Located this topic about toupper which mentions the locale setting! Will try it.


Solution

  • As you've discovered, the classic conversion routines like the CRT's toupper and Win32's CharUpper are rather dumb. They generally hail from the time when all the world was assumed to be ASCII.

    What you need is a linguistically-sensitive conversion. This is a computationally more expensive operation, but also very difficult to implement correctly. Languages are hard. So you want to offload the responsibility if at all possible to a standard library. Since you're using MFC, you're obviously targeting the Windows operating system, which means you're in luck. You can piggyback on the hard work of Microsoft's localization engineers, giving the additional benefit of consistency with the shell and other OS components.

    The function you need to call is LCMapStringEx (or LCMapString if you are still targeting pre-Vista platforms). The complexity of this function's signature serves as strong testament to the complicated task of proper linguistically-aware string handling.

    • First, you need to choose a locale.

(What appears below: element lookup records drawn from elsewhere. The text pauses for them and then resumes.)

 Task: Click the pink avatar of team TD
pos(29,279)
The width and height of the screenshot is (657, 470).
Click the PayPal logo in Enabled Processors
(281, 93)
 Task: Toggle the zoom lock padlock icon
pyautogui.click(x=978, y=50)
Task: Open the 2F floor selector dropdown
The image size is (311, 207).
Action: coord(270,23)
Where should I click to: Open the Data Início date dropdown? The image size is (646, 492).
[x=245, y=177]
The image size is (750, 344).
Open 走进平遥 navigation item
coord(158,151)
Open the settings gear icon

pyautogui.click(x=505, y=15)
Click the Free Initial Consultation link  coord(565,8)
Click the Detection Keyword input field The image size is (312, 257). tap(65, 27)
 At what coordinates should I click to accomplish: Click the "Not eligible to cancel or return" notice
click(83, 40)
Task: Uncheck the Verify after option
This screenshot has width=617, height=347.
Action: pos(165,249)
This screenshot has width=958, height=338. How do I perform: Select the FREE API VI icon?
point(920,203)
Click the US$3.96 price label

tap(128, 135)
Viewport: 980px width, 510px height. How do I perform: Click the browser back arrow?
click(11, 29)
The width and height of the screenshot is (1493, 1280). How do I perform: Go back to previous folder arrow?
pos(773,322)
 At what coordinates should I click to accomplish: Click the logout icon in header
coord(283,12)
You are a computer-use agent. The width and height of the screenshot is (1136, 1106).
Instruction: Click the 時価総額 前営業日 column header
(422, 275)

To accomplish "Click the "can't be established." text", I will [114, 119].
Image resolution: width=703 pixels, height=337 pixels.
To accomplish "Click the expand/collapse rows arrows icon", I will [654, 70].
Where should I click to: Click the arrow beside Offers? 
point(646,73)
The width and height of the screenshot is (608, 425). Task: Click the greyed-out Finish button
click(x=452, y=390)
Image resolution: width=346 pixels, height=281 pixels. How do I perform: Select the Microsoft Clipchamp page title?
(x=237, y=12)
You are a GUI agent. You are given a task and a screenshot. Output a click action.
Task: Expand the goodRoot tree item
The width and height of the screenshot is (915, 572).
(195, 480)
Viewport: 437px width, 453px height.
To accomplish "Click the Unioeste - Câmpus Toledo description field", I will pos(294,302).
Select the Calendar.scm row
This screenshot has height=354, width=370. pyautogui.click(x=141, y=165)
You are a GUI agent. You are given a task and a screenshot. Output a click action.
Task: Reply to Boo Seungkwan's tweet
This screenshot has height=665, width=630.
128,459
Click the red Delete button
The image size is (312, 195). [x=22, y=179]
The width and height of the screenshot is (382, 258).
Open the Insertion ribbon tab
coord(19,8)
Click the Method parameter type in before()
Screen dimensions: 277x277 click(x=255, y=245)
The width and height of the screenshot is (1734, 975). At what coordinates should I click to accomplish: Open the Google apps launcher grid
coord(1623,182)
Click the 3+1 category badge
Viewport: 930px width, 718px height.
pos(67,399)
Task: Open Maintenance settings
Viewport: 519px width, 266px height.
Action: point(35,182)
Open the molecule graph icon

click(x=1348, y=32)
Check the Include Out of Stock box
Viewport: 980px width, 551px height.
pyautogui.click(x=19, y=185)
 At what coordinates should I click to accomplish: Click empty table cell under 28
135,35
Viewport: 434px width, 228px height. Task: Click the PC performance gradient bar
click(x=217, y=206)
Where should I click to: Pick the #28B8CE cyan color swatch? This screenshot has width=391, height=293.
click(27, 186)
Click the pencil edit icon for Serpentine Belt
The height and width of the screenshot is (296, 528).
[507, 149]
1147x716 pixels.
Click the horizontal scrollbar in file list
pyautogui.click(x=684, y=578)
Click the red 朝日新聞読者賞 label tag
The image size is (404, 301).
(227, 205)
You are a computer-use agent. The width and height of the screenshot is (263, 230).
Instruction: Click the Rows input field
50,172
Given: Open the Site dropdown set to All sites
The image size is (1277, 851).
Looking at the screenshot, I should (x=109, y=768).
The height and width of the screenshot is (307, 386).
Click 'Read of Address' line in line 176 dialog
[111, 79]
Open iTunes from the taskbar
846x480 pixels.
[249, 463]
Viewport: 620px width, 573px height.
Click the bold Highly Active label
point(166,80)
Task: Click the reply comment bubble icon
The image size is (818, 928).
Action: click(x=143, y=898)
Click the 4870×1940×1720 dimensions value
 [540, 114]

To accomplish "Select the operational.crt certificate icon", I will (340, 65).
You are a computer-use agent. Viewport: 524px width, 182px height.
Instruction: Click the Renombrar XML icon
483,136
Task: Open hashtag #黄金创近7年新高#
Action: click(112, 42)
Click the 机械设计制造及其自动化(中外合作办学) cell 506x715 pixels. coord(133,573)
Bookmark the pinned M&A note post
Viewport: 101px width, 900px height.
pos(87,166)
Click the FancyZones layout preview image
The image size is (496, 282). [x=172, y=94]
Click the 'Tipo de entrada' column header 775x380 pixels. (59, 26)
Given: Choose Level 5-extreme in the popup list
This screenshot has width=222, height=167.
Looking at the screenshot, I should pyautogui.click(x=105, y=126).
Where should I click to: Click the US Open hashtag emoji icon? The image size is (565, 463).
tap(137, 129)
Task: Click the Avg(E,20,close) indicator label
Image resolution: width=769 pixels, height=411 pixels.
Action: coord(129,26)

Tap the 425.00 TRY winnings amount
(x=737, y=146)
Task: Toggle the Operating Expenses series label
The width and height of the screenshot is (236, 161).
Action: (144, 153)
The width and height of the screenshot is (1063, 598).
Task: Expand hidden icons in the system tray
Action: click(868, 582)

You usually want the user's default locale, which you can specify with LOCALE_NAME_USER_DEFAULT, but you can use anything you want here.
    • For the flags, you will want LCMAP_UPPERCASE | LCMAP_LINGUISTIC_CASING. To do the reverse operation, you'd use LCMAP_LOWERCASE | LCMAP_LINGUISTIC_CASING. There are lots of other interesting and useful options here to keep in mind, too.
    • Then you have a pointer to the source string, and its length in characters (code units).
    • And a pointer to a string buffer that receives the results, as well as its maximum length in characters (code units).
    • The final three parameters can simply be set to NULL or 0.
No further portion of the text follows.